* Work task:
Beginning with the line below that contains "2016, February (108, 1957)" and ending with the line that contains "analyze how your videos perform (127, 1965)", copy every line exactly. Copy nothing else.

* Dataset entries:
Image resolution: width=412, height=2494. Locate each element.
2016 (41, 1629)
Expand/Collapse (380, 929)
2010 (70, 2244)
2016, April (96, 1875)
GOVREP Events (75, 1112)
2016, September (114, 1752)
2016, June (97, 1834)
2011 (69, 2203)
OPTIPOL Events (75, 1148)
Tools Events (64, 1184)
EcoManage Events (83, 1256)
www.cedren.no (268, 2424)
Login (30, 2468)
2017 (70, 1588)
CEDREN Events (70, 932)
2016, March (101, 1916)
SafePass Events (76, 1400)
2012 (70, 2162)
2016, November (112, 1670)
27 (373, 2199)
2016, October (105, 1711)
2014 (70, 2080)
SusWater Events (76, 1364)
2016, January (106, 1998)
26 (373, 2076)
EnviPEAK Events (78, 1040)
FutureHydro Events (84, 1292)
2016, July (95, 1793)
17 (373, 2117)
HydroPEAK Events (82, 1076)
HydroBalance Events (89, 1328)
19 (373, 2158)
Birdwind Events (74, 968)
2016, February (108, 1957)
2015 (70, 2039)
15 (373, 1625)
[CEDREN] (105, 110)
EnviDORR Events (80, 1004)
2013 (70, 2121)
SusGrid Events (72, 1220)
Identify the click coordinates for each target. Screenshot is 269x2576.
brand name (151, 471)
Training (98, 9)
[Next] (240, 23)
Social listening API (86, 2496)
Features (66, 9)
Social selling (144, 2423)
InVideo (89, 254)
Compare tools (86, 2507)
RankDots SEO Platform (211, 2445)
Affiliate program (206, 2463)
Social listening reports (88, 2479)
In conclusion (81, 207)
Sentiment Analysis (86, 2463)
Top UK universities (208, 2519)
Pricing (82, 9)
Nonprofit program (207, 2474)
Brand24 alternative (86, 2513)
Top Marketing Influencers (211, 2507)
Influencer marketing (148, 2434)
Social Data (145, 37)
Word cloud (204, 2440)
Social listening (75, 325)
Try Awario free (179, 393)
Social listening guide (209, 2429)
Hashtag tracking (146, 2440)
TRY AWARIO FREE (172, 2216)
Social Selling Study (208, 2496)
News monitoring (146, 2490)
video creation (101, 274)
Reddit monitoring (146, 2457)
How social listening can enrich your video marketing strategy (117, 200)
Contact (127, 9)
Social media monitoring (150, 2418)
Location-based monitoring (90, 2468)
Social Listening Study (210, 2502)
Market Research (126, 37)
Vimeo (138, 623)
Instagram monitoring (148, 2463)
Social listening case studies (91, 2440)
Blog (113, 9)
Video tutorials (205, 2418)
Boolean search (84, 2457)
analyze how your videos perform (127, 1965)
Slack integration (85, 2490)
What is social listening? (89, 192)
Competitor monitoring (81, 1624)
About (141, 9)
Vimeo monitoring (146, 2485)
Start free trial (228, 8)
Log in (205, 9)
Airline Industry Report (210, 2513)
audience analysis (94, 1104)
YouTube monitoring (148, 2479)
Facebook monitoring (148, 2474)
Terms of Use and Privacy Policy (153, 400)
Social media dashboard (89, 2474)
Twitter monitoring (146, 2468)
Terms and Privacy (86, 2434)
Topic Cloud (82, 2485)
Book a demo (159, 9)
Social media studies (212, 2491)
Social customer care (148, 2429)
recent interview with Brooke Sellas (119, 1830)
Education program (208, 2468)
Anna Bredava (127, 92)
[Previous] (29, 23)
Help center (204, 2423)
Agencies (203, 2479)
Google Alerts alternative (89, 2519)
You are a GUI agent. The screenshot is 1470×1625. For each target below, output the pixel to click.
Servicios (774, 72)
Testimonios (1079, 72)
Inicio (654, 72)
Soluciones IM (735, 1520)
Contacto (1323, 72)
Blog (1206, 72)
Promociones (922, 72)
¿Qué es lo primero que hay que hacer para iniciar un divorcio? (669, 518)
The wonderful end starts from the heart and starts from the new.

* Answer:
2016, February (108, 1957)
2015 (70, 2039)
15 (373, 1625)
[CEDREN] (105, 110)
EnviDORR Events (80, 1004)
2013 (70, 2121)
SusGrid Events (72, 1220)
Identify the click coordinates for each target. Screenshot is 269x2576.
brand name (151, 471)
Training (98, 9)
[Next] (240, 23)
Social listening API (86, 2496)
Features (66, 9)
Social selling (144, 2423)
InVideo (89, 254)
Compare tools (86, 2507)
RankDots SEO Platform (211, 2445)
Affiliate program (206, 2463)
Social listening reports (88, 2479)
In conclusion (81, 207)
Sentiment Analysis (86, 2463)
Top UK universities (208, 2519)
Pricing (82, 9)
Nonprofit program (207, 2474)
Brand24 alternative (86, 2513)
Top Marketing Influencers (211, 2507)
Influencer marketing (148, 2434)
Social Data (145, 37)
Word cloud (204, 2440)
Social listening (75, 325)
Try Awario free (179, 393)
Social listening guide (209, 2429)
Hashtag tracking (146, 2440)
TRY AWARIO FREE (172, 2216)
Social Selling Study (208, 2496)
News monitoring (146, 2490)
video creation (101, 274)
Reddit monitoring (146, 2457)
How social listening can enrich your video marketing strategy (117, 200)
Contact (127, 9)
Social media monitoring (150, 2418)
Location-based monitoring (90, 2468)
Social Listening Study (210, 2502)
Market Research (126, 37)
Vimeo (138, 623)
Instagram monitoring (148, 2463)
Social listening case studies (91, 2440)
Blog (113, 9)
Video tutorials (205, 2418)
Boolean search (84, 2457)
analyze how your videos perform (127, 1965)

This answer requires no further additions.